How to complete this task =
If a line in the entries contains the string "panel", include that line in your answer.

Dataset entries =
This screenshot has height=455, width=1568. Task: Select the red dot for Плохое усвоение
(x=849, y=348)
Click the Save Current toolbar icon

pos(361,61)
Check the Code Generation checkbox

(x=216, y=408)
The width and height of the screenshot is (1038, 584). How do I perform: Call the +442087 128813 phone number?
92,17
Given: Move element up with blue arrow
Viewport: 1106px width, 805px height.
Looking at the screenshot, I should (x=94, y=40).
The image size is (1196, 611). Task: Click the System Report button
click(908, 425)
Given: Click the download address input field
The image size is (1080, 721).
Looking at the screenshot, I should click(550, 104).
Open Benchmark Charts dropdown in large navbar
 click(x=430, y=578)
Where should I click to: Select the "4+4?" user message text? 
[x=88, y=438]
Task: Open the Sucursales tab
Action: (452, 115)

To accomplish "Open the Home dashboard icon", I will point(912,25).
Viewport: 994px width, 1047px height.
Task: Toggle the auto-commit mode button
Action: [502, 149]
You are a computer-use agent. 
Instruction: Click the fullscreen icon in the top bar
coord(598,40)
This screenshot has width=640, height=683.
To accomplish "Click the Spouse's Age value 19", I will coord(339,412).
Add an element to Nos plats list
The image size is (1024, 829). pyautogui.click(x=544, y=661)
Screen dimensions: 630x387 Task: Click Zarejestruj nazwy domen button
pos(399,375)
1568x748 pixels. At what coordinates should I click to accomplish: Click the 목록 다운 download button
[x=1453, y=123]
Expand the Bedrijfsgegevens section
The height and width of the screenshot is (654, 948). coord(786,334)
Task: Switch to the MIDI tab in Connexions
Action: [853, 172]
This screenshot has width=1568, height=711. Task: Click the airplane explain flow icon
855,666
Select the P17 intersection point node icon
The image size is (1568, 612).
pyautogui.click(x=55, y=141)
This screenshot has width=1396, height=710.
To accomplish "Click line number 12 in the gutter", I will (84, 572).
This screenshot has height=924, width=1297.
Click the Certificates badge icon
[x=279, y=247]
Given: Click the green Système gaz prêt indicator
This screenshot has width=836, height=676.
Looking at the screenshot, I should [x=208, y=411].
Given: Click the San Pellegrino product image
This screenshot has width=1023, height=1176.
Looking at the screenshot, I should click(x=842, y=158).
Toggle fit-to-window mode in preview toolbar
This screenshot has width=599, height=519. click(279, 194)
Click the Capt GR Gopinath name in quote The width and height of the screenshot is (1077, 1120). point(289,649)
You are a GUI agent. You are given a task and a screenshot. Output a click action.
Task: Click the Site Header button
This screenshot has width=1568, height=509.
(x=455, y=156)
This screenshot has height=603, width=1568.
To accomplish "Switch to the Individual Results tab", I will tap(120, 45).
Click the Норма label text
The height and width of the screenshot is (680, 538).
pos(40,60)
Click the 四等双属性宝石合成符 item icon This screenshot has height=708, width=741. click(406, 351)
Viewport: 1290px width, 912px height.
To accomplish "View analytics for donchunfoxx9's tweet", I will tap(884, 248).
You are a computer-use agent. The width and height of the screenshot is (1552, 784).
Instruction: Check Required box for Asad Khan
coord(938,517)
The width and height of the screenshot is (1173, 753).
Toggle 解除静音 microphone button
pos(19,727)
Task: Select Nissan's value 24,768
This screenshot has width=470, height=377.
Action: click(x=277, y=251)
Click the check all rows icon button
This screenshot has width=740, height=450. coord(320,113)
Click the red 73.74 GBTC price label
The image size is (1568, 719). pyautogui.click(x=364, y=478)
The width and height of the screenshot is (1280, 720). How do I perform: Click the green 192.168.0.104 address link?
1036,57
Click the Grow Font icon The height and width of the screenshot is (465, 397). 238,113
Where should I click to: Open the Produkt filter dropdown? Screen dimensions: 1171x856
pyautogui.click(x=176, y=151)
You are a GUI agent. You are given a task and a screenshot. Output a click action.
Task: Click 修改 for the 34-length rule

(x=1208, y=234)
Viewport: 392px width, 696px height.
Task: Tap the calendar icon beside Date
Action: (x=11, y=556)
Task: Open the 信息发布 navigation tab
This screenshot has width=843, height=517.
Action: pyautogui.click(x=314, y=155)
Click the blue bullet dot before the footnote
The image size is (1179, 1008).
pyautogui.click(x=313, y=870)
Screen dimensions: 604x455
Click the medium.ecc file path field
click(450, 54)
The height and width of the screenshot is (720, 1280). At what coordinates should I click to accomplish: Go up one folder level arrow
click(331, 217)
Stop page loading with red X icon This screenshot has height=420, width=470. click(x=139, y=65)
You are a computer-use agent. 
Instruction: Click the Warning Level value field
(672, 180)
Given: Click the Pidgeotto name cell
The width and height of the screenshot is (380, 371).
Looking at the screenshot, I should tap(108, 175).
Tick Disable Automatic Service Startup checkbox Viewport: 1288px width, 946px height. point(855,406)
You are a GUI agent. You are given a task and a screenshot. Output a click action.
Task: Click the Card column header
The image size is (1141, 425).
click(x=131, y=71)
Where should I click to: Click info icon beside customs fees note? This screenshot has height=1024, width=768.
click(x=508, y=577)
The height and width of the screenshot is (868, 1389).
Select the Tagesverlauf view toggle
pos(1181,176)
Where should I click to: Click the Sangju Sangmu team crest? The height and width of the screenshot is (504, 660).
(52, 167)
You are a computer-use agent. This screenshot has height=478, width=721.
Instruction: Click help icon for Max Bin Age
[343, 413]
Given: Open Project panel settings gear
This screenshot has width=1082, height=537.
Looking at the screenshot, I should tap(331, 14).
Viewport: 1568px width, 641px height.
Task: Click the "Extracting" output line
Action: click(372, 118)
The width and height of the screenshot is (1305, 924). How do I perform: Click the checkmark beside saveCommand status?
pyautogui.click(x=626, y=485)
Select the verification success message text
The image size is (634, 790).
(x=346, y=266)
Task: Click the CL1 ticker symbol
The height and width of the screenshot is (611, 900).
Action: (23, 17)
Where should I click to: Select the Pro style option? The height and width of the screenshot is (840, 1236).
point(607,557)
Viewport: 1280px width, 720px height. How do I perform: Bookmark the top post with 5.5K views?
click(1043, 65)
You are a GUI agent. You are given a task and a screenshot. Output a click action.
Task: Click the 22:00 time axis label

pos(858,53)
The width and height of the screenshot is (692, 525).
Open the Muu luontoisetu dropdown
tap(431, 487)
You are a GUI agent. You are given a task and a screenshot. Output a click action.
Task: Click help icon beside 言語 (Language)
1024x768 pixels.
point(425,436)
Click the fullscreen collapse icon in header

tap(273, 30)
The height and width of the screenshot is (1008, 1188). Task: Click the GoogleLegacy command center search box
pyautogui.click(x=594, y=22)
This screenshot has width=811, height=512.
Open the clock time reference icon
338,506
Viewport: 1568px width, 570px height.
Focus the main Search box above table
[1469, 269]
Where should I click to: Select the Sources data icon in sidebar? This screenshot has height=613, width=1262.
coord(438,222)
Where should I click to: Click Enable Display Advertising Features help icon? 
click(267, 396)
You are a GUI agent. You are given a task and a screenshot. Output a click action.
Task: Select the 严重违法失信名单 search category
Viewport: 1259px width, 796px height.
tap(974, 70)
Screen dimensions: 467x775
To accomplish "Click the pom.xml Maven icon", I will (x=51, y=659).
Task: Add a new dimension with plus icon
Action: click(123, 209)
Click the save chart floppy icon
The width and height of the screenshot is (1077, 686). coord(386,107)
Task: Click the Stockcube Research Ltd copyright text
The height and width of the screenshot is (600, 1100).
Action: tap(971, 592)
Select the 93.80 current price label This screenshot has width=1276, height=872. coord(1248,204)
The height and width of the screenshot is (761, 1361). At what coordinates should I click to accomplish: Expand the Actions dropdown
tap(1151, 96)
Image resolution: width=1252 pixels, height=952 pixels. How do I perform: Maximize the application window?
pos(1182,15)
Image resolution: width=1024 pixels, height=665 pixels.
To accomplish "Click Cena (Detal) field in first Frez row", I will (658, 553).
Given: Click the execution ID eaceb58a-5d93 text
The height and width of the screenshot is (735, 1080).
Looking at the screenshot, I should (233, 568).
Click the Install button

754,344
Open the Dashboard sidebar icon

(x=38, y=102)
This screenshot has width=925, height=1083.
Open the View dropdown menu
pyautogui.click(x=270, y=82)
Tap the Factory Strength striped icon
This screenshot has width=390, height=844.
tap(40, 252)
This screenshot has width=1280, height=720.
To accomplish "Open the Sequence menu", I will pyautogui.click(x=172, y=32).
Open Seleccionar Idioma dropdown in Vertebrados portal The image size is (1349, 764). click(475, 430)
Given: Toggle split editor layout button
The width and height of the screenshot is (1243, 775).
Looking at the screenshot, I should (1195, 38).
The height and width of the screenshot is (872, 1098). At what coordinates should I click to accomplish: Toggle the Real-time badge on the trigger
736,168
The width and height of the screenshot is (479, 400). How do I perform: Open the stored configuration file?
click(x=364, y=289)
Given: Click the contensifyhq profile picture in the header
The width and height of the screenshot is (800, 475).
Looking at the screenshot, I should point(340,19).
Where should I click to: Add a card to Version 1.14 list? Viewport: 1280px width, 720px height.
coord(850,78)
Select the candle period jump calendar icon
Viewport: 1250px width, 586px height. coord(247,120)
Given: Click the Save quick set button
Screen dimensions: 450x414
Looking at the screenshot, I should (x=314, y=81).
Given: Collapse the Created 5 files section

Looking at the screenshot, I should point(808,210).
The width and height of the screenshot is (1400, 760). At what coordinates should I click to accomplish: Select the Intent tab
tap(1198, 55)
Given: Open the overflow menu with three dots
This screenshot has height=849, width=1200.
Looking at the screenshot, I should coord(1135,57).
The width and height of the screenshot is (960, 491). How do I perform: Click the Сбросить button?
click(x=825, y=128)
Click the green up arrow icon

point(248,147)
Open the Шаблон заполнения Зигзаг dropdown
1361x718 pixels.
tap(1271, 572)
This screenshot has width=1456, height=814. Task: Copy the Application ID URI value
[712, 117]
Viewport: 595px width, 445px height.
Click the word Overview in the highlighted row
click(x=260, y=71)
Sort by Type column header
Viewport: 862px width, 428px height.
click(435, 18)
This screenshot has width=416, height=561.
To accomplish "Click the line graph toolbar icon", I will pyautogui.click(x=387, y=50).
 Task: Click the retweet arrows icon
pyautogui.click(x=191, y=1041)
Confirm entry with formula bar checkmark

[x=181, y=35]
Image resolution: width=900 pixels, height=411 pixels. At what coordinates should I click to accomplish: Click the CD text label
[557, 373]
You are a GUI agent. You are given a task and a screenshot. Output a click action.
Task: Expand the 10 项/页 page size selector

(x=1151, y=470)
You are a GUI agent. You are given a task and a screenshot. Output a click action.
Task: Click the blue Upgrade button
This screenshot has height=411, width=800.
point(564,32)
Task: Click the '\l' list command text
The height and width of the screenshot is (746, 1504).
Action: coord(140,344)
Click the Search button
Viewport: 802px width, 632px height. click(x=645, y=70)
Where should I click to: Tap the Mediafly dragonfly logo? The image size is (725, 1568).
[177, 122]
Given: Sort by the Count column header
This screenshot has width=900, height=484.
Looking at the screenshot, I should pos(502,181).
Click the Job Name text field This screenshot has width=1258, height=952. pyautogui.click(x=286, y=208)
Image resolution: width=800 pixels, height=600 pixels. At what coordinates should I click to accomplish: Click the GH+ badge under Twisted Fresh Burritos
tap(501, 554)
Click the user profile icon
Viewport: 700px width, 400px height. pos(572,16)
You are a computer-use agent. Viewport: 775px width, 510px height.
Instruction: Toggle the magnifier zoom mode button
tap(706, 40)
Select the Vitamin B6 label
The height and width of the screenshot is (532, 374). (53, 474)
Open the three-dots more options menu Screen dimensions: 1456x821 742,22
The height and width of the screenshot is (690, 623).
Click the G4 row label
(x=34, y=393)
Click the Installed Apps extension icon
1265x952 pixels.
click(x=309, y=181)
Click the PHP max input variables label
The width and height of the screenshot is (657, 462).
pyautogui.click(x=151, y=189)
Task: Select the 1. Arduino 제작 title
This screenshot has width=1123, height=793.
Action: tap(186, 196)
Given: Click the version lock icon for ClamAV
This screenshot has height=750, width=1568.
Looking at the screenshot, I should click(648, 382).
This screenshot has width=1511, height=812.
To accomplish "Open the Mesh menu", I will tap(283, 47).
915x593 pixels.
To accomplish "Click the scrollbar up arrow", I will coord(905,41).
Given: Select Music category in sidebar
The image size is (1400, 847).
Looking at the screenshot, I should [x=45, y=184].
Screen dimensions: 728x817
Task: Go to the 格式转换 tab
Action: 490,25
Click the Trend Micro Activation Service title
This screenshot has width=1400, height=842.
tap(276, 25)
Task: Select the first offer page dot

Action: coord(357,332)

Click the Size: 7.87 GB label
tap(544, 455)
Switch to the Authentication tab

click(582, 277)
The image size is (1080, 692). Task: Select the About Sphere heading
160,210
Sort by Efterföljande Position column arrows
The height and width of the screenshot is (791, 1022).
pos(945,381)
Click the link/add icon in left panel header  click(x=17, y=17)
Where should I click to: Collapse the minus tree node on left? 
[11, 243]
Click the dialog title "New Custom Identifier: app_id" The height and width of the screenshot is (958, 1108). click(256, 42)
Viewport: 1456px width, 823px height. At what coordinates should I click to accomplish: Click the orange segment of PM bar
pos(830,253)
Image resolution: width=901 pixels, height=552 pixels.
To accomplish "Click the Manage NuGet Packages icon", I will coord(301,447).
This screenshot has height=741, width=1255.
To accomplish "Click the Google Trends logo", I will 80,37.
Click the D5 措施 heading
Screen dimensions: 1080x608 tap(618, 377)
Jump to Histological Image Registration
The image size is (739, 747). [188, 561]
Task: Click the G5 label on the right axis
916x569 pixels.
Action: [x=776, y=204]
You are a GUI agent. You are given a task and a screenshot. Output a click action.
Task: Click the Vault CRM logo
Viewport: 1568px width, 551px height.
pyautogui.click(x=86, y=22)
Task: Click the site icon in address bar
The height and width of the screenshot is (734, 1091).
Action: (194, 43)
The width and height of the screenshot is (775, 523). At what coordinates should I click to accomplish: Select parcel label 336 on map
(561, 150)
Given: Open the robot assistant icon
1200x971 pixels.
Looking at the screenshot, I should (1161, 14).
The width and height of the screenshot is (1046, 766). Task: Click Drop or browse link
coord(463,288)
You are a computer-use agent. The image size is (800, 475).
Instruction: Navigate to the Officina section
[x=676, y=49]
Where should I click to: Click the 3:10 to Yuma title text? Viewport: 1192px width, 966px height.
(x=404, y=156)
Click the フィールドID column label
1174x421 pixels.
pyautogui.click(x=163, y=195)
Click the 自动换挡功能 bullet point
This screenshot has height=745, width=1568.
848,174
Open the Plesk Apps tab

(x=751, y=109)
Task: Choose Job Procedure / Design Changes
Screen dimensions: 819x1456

Result of this exercise =
Given: Open Project panel settings gear
Click the link/add icon in left panel header  click(x=17, y=17)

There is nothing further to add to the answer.